[SPARK-55951][SQL] Add ChangelogTable schema validation and INVALID_CHANGELOG_SCHEMA error class by SanJSp · Pull Request #55507 · apache/spark · GitHub
Skip to content

[SPARK-55951][SQL] Add ChangelogTable schema validation and INVALID_CHANGELOG_SCHEMA error class#55507

Open
SanJSp wants to merge 1 commit intoapache:masterfrom
SanJSp:SPARK-55668-PR1-changelog-schema-validation
Open

[SPARK-55951][SQL] Add ChangelogTable schema validation and INVALID_CHANGELOG_SCHEMA error class#55507
SanJSp wants to merge 1 commit intoapache:masterfrom
SanJSp:SPARK-55668-PR1-changelog-schema-validation

Conversation

@SanJSp
Copy link
Copy Markdown

@SanJSp SanJSp commented Apr 23, 2026

What changes were proposed in this pull request?

This is PR 1 of a split of #55426 (see the split suggestion for the full plan). Can merge in any order, but 1 (#55507) < 2 (#55508) would be preferable. For more context, see discussion posted to dev@spark.apache.org and linked SPIP.

Validates the CDC metadata columns, row identity and row versioning returned by a Changelog connector at relation construction time, and introduces a dedicated error class to report the failure at analysis time rather than later at execution time with a less helpful error.

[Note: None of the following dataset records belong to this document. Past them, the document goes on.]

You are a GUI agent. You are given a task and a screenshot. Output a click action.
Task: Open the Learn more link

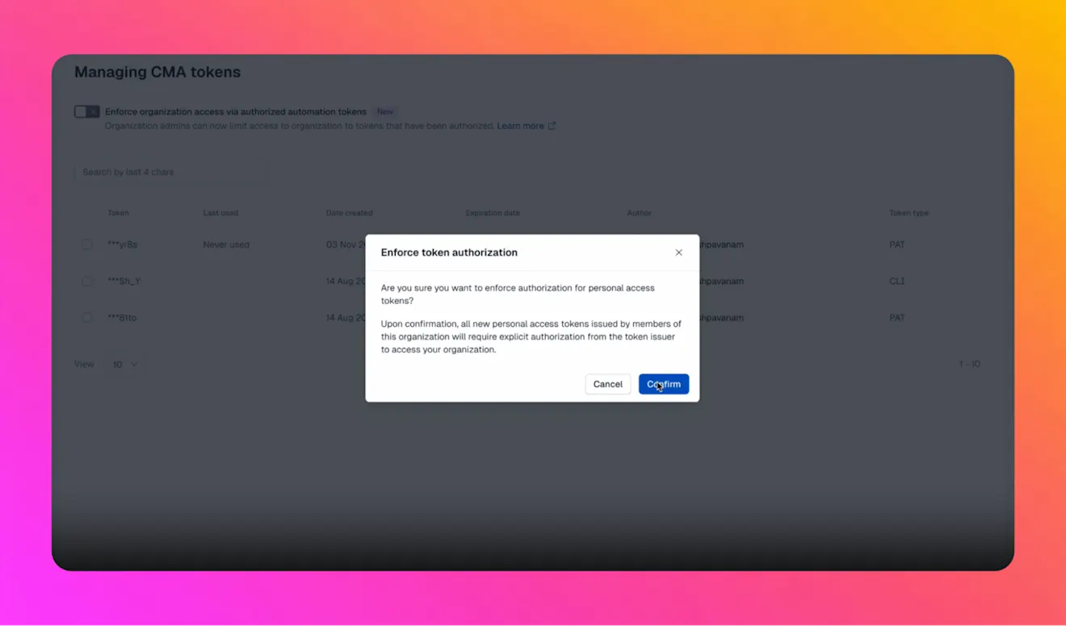520,126
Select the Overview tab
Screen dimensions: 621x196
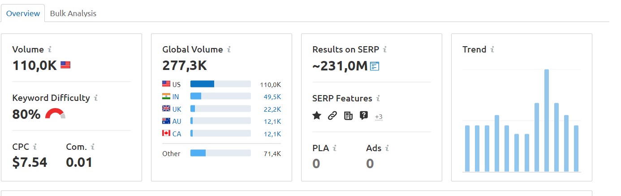pos(23,13)
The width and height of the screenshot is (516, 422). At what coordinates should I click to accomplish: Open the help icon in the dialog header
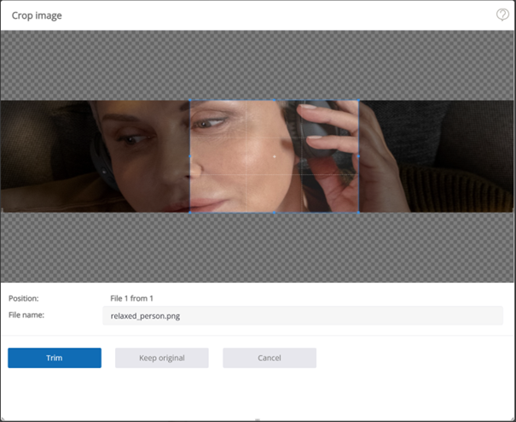click(502, 15)
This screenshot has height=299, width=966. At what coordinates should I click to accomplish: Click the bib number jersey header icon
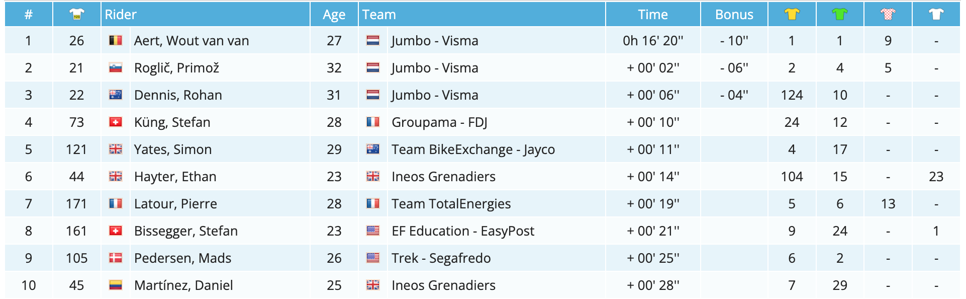coord(76,15)
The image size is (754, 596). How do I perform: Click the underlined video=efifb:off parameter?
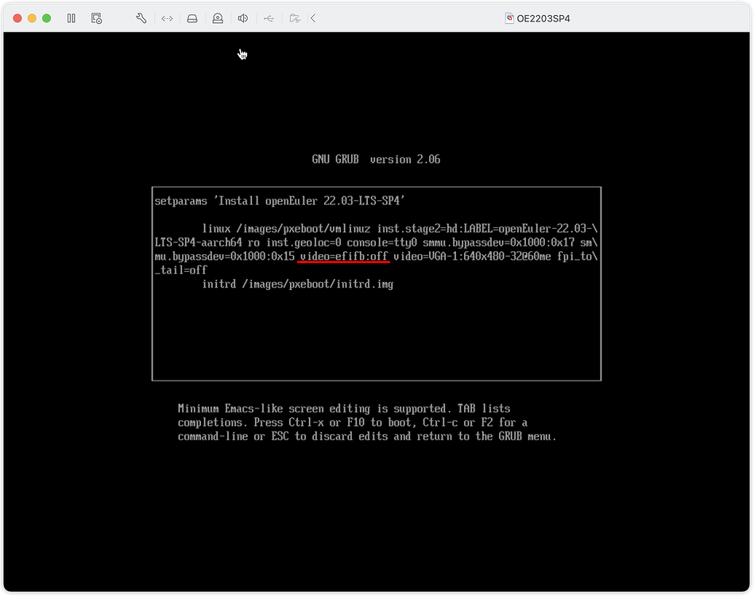344,257
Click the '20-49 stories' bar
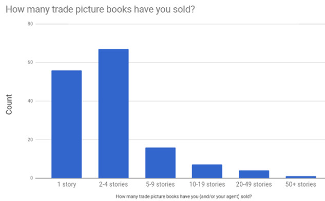This screenshot has width=325, height=201. click(254, 174)
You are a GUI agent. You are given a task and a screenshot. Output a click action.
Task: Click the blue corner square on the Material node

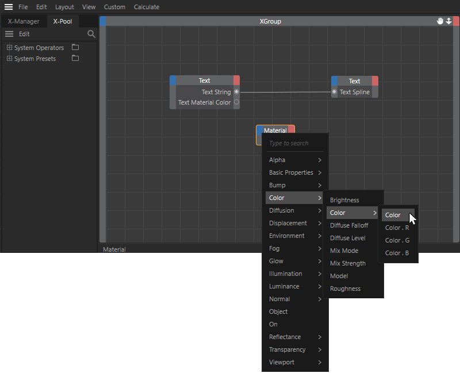pyautogui.click(x=260, y=130)
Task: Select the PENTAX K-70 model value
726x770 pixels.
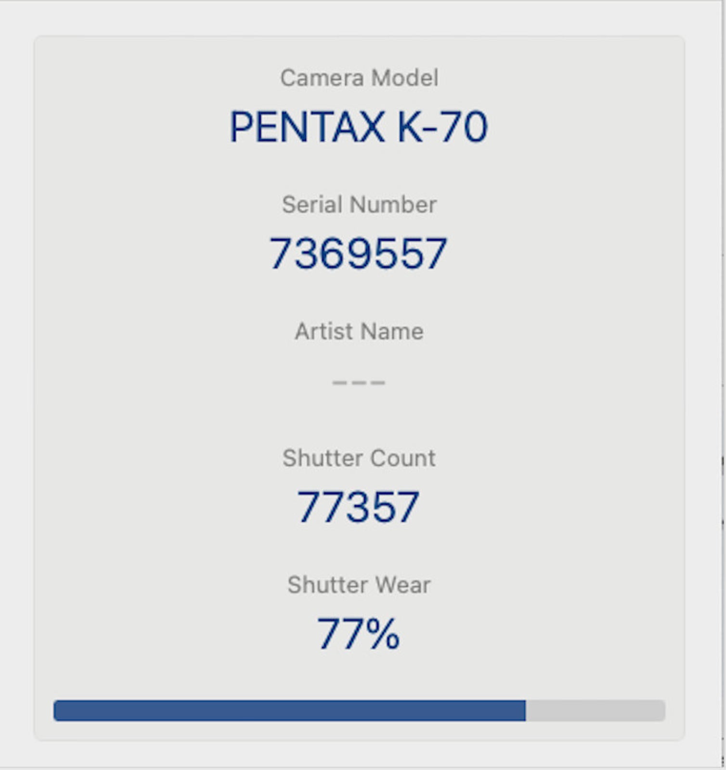Action: tap(359, 127)
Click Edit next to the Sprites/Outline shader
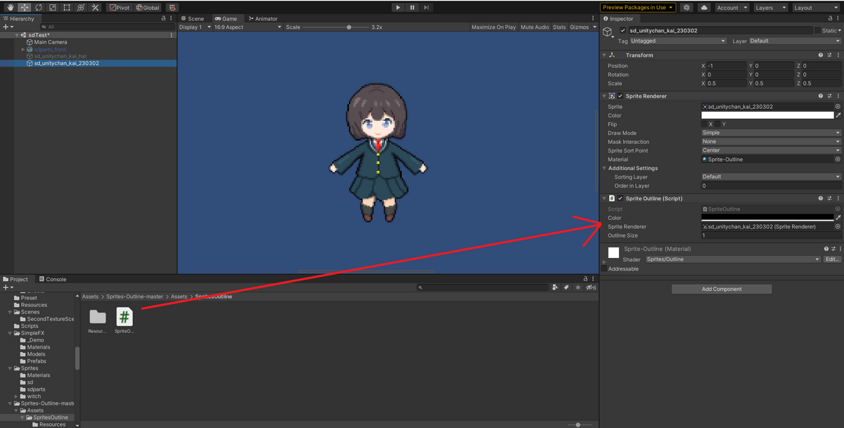This screenshot has width=844, height=428. 832,259
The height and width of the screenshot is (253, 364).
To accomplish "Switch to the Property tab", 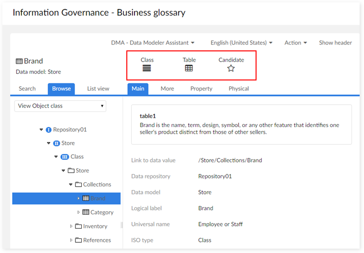I will click(x=201, y=89).
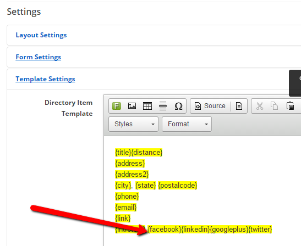Click the {title} placeholder text
The height and width of the screenshot is (246, 301).
coord(123,153)
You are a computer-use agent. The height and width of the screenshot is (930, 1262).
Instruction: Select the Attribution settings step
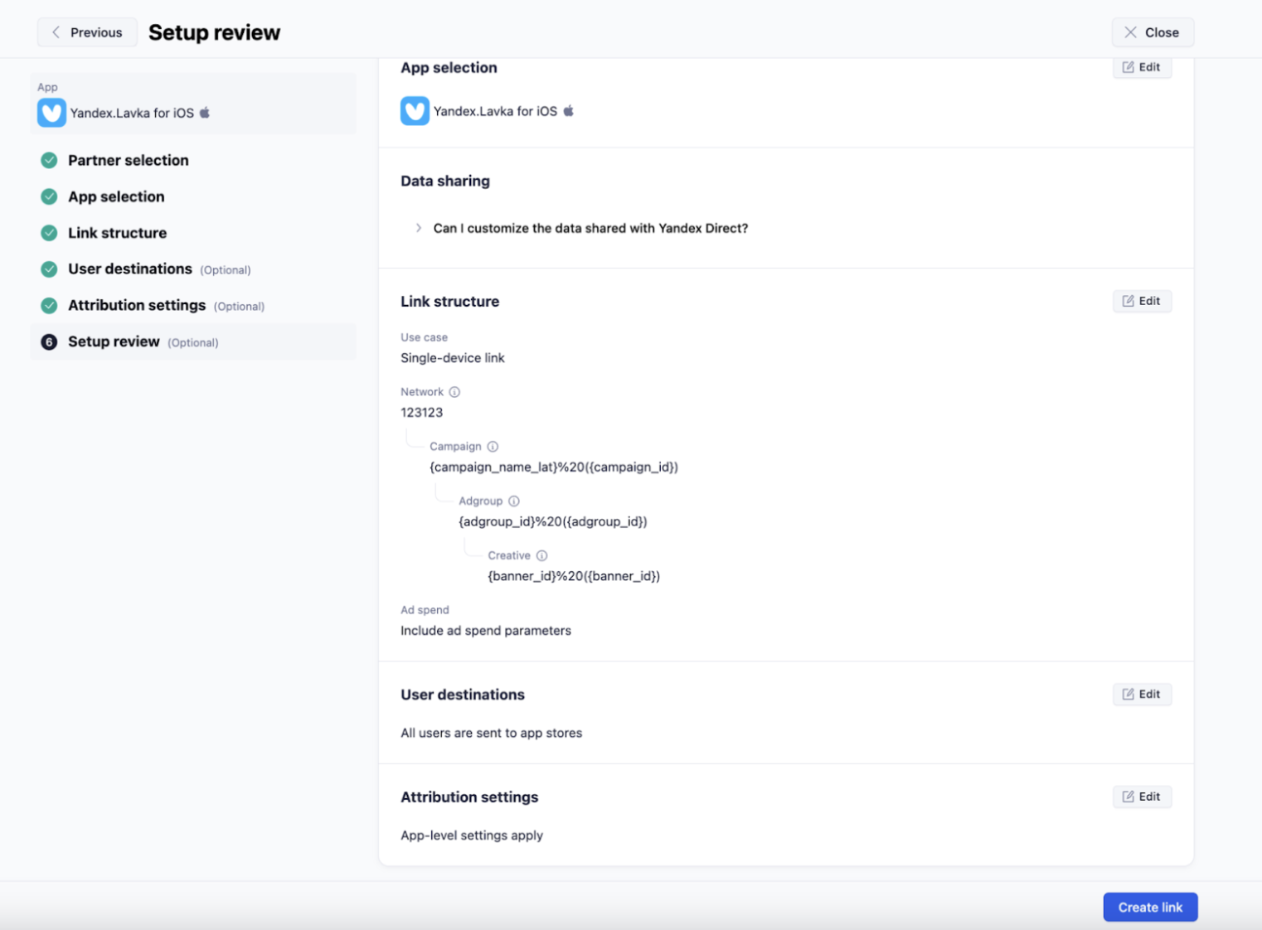[136, 306]
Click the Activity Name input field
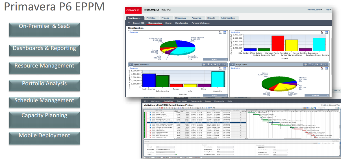Screen dimensions: 341x159 tap(165, 149)
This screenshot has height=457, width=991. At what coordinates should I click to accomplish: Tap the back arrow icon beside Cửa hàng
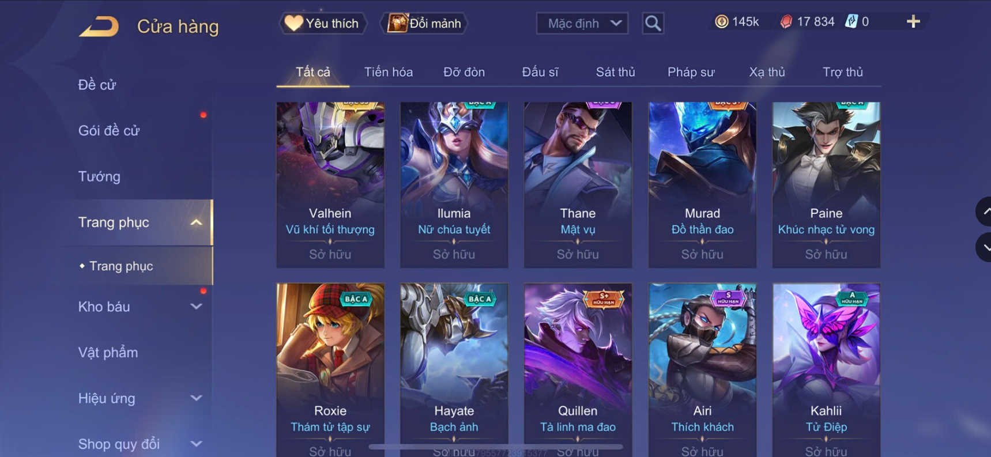point(99,27)
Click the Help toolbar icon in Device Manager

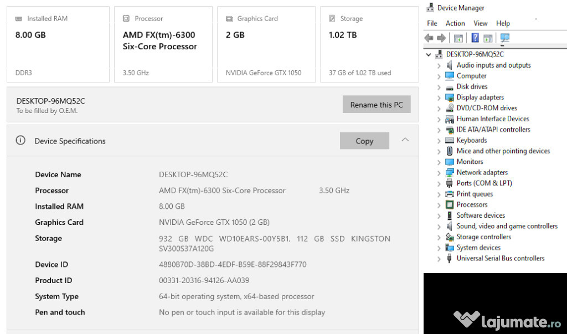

  • ChangelogTable.validateSchema: fail-fast checks that the connector schema contains the required metadata columns (_change_type, _commit_version, _commit_timestamp), and that — when the connector advertises a capability requiring it — rowId() and rowVersion() are declared and the row version column is a non-nullable top-level column. Invoked from the ChangelogTable constructor.
  • New error class INVALID_CHANGELOG_SCHEMA with sub-classes:
    • MISSING_COLUMN, INVALID_COLUMN_TYPE
    • MISSING_ROW_ID, MISSING_ROW_VERSION, NESTED_ROW_VERSION, NULLABLE_ROW_VERSION
  • Matching QueryCompilationErrors helpers for each sub-class.
  • Tests: ChangelogResolutionSuite schema-validation cases using a TestChangelog fixture.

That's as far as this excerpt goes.